Alstom is making its move a year after seeing the European Commission block an attempt at a mega-merger of its rail activities with Germany's Siemens, which would have created a European rail champion.
The mooted deal for Berlin-based Bombardier Transport, in which the Quebec pension firm Caisse de Depot et Placement has a 32.5 per cent stake, will cost around a reported $7 billion, according to media reports.
Bombardier Transport last year posted sales of $8.3 billion, ending 2019 with $35.8 billion of business on its order books.
Alstom's 2018-2019 sales came in at $8.1 billion and had outstanding orders of $43 billion at the end of 2018.
Heavy-indebted Bombardier, which started out making snowmobiles 80 years ago, embarked in 2015 on a major restructuring and said in January it was planning a range of divestments.

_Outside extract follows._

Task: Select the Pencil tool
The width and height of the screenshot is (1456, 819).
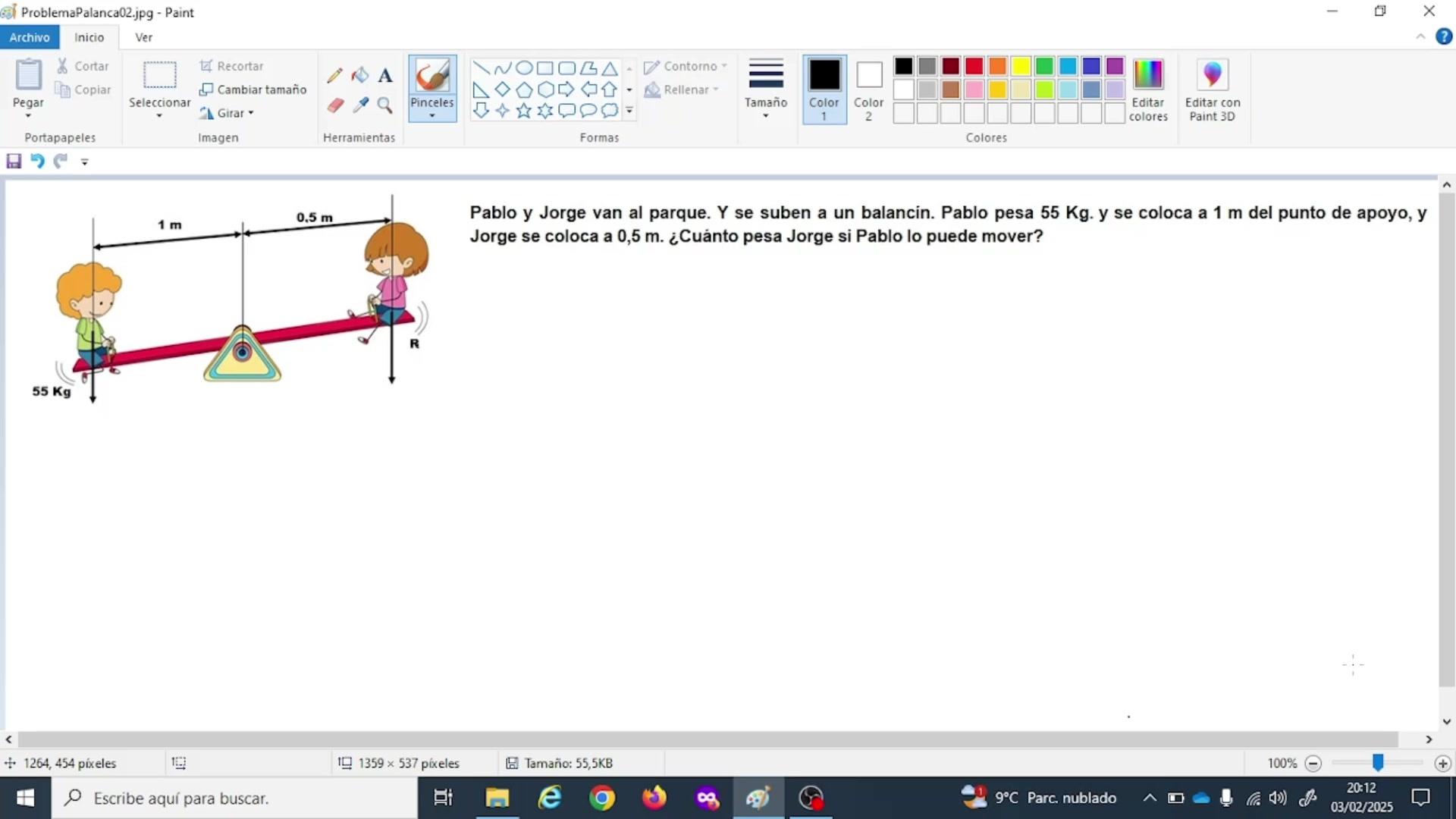Action: tap(334, 75)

Last year, struggling to stay afloat with a debt pile of some $9 billion, Canada's top manufacturer agreed to sell off its regional jet programme to Japan's Mitsubishi Heavy Industries for $750 million.
In 2018 it had ceded control of Airbus of the CSeries medium-haul jet, now renamed the A220.
On February 13, Bombardier said it would sell off to Airbus and the Quebec government -- where the firm has some 14,000 staff and supports around another 40,000 jobs -- its remaining 33.58 per cent stake in the programme.
Bombardier furthermore recently announced it was selling off its aerostructures business to Spirit AeroSystems of the US for more than $1 billion in cash and debt.
In aeronautics, the Canadians retain their profitable business affairs operations with the Learjet, Challenger and Global Express business jets.
On January 16, Bombardier had announced it was "actively pursuing alternatives that would allow us to accelerate our debt paydown," while again revising downward its preliminary 2019 revenues.